> _WORK ORDER_:
The expected output is every record below, transcribed exactly, with the pictures left out.
====================
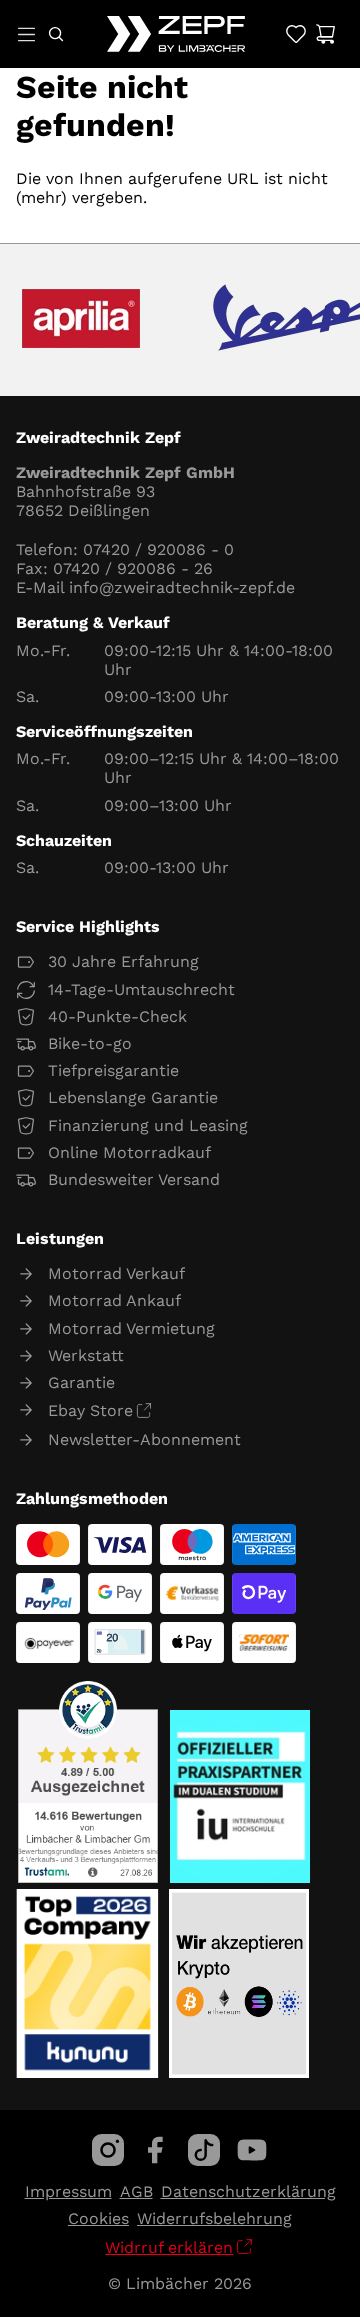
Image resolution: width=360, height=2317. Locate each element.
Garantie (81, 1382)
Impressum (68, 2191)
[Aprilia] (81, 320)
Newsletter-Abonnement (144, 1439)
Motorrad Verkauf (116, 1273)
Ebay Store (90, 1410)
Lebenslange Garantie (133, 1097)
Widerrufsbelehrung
====================
> _REPLY TO THE TASK_:
Image resolution: width=360, height=2317. Locate each element.
Garantie (81, 1382)
Impressum (68, 2191)
[Aprilia] (81, 320)
Newsletter-Abonnement (144, 1439)
Motorrad Verkauf (116, 1273)
Ebay Store (90, 1410)
Lebenslange Garantie (133, 1097)
Widerrufsbelehrung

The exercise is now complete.